Why we call ADAM an a adaptive learning rate algorithm if the step size is a constant

In the book "Deep Learning" by Goodfellow et.al, the ADAM algorithm is described in sub-chapter 8.5 "Algorithm with Adaptive Learning Rate".

To my understanding an adaptive learning rate should automatically change the value of the step sizes during the iterations. However, according to the pseudo-code 8.7 (see picture below) the step size $$\epsilon$$ is a constant.

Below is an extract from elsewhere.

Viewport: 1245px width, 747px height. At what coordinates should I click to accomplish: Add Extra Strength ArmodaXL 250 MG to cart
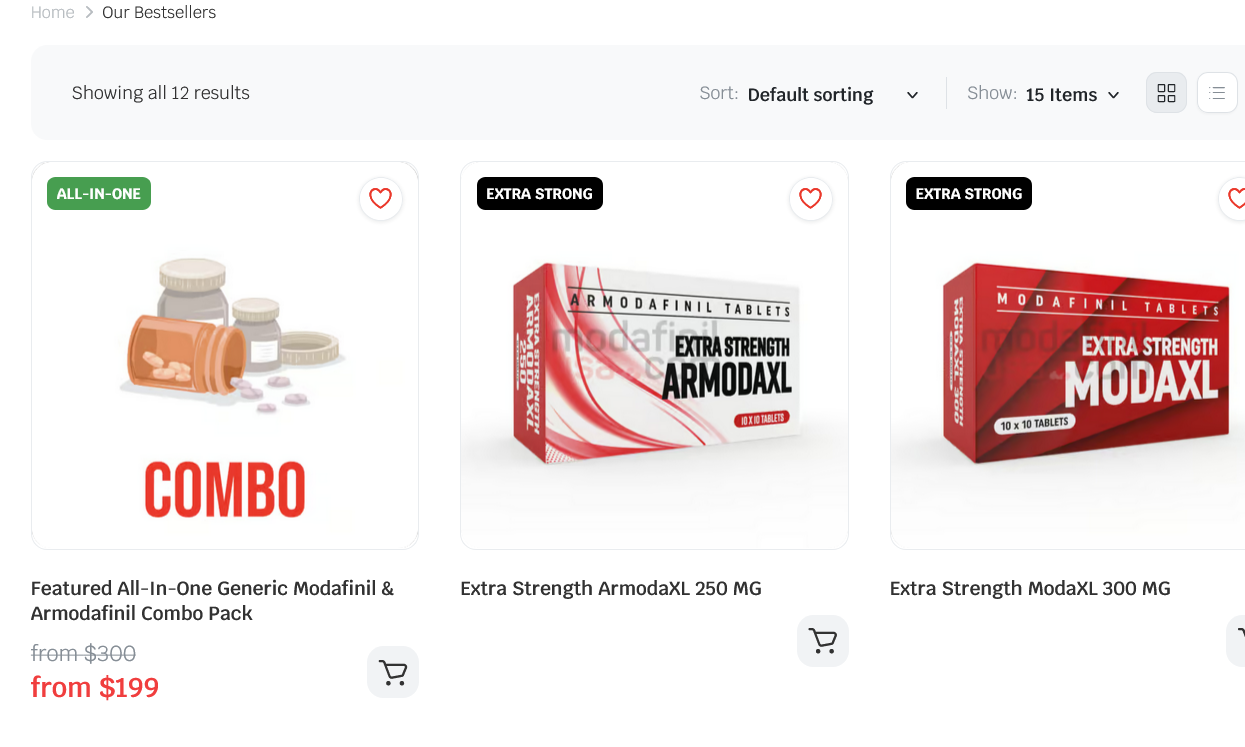pyautogui.click(x=822, y=640)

• It is because $\theta \leftarrow \theta + \Delta \theta$. At the end of every iteration, $\Delta \theta$ will be updated because here, we compute the first moment (the mean) and the second moment (the uncentered variance) of the gradients respectively ($\hat{s}$ and $\hat{r}$). In order to decide our learning step, we multiply our learning rate by average of the gradient (as was the case with momentum) and divide it by the root mean square of the exponential average of square of gradients (as was the case with momentum) in equation of $\Delta \theta$. Then, we add the update. – ARAT Jan 10 '19 at 21:52
I think it is because you can see $$\epsilon s/(\sqrt{r} + \delta)$$ as an effective learning rate whose components corresponding to large second order moments are decreased and/ or small first order moment are decreased.